A friend of mine recently “inherited” a horse from a lady convinced the horse was a low performer. She complained the horse was behaving badly, wouldn’t respond to her direction, was unpredictable and a safety hazard. Recognizing the horse’s potential, my friend agreed to take if off her hands.

Employee and leader behavior often mirrors this phenomenon – an under-performing employee is booted by a leader only to realize unprecedented success under the mentoring tutelage of someone else.

Employee potential, like business potential, is just waiting to be recognized and released, but many leaders don’t take the time needed to develop and encourage it – rather taking the attitude “I got to where I am on my own and everyone else should too – it builds character!”.

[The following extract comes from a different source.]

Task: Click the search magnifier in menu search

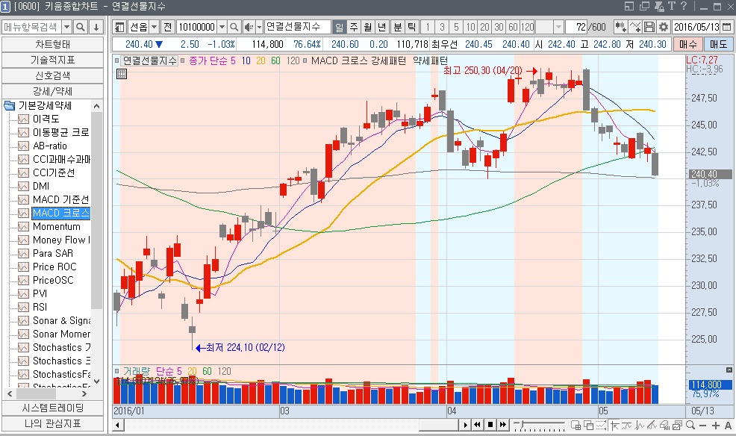Action: tap(81, 27)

Here are 5 reasons you should strive to become a better leader:

  1. Forget capital equipment purchases – people decisions are your real $1,000,000 decision
  2. Strong leaders can make a “silk purse out of a sow’s ear”. In other words, they can mentor and motivate virtually any employee to higher levels of performance. It’s easy to engage a top performer, but it takes a strong, focused leader to engage a mediocre performer.
  3. High Employee engagement = better business results (including share price, productivity, talent acquisition and retention, customer satisfaction, safety, quality, etc.).
  4. Having a strong succession plan allows your career the flexibility to fly
  5. Your success depends of the success of your team

All employees have strengths and weaknesses. Take time to evaluate your employee’s natural strengths and provide opportunities that leverage those strengths for both the employee and the organization then sit back and witness lightening in a bottle.

 

*Horse-ism – Using good ‘ole horse sense to become an extraordinary leader!